15.6: Controlling the Products of Reactions

  • Page ID
    6438
  • Both kinetic and thermodynamic factors can be used to control reaction products.

    Conceptual Problems

    1. A reaction mixture will produce either product A or B depending on the reaction pathway. In the absence of a catalyst, product A is formed; in the presence of a catalyst, product B is formed.

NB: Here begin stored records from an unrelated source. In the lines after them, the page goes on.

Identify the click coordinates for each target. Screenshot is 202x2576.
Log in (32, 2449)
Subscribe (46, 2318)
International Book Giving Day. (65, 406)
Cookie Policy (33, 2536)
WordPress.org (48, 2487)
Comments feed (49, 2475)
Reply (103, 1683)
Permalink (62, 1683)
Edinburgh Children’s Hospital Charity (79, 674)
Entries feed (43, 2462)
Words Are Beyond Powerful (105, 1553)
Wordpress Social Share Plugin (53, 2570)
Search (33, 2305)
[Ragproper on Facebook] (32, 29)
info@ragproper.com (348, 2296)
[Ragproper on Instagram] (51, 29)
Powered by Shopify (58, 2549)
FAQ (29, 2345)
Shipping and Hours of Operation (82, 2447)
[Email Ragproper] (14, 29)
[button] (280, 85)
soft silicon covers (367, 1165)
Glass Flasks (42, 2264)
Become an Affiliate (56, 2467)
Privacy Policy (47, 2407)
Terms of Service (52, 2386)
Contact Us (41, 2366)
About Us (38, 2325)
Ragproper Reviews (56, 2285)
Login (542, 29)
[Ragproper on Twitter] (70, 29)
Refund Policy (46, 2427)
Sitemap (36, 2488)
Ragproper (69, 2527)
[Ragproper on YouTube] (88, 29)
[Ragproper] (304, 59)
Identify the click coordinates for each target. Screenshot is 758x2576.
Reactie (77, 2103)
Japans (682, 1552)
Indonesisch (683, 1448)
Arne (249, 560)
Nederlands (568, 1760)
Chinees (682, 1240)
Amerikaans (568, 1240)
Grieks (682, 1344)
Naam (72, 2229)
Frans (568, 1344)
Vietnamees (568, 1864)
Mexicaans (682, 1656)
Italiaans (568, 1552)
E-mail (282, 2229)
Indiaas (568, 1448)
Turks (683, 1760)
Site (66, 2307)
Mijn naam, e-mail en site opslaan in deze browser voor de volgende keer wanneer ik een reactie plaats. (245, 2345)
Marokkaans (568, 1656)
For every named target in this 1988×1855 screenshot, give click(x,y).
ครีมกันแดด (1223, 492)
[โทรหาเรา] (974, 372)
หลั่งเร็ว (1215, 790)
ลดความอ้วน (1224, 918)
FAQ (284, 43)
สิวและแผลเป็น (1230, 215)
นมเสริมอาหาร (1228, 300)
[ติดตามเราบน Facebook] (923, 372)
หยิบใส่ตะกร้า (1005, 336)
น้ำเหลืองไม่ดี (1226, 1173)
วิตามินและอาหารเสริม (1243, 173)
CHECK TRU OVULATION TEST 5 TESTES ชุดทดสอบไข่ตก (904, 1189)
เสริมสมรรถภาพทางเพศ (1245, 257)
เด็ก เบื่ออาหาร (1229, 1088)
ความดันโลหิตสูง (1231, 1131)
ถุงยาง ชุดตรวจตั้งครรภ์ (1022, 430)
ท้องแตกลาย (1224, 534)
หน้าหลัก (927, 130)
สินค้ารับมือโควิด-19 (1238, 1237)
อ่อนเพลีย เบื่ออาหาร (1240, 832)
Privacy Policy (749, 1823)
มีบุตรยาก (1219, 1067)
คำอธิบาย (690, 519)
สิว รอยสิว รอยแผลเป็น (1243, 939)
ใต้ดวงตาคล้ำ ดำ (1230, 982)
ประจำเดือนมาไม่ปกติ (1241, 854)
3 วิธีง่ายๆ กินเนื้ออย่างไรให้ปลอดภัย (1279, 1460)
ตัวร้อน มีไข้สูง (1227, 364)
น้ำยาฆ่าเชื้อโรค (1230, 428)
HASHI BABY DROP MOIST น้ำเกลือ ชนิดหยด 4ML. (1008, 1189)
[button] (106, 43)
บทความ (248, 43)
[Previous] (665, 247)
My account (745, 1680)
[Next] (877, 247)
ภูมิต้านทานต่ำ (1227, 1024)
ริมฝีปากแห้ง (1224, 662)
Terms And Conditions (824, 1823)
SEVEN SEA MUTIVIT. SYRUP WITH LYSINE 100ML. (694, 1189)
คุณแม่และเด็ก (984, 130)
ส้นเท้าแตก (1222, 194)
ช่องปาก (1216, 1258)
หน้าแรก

What conclusions can you draw about the forward and reverse rates of the reaction that produces A versus the reaction that produces B in (a) the absence of a catalyst and (b) the presence of a catalyst?
    2. Describe how you would design an experiment to determine the equilibrium constant for the synthesis of ammonia: \[N_{2(g)} + 3H_{2(g)} \rightleftharpoons 2NH_{3(g)}\] The forward reaction is exothermic (ΔH° = −91.8 kJ). What effect would an increase in temperature have on the equilibrium constant?
    3. What effect does a catalyst have on each of the following?
      1. the equilibrium position of a reaction
      2. the rate at which equilibrium is reached
      3. the equilibrium constant?
    4. How can the ratio Q/K be used to determine in which direction a reaction will proceed to reach equilibrium?
    5. Industrial reactions are frequently run under conditions in which competing reactions can occur. Explain how a catalyst can be used to achieve reaction selectivity. Does the ratio Q/K for the selected reaction change in the presence of a catalyst?

    Numerical Problems

    1. The oxidation of acetylene via \(2C_2H_{2(g)}+5O_{2(g)}\rightleftharpoons 4CO_{2(g)} +2H_2O_{(l)}\) has \(ΔH° = −2600\; kJ\). What strategy would you use with regard to temperature, volume, and pressure to maximize the yield of product?
    2. The oxidation of carbon monoxide via \(CO_{(g)} + 1/2 O_{2(g)} \rightleftharpoons CO_{2(g)}\) has ΔH° = −283 kJ. If you were interested in maximizing the yield of \(CO_2\), what general conditions would you select with regard to temperature, pressure, and volume?
    3. You are interested in maximizing the product yield of the system: \[2SO_{2(g)}+O_{2(g)} \rightleftharpoons 2SO_{3(g)}\] with \(K = 280\) and \(ΔH° = −158\; kJ\). What general conditions would you select with regard to temperature, pressure, and volume? If \(SO_2\) has an initial concentration of 0.200 M and the amount of \(O_2\) is stoichiometric, what amount of \(SO_3\) is produced at equilibrium?

    Numerical Answer

    1. Use low temperature and high pressure (small volume).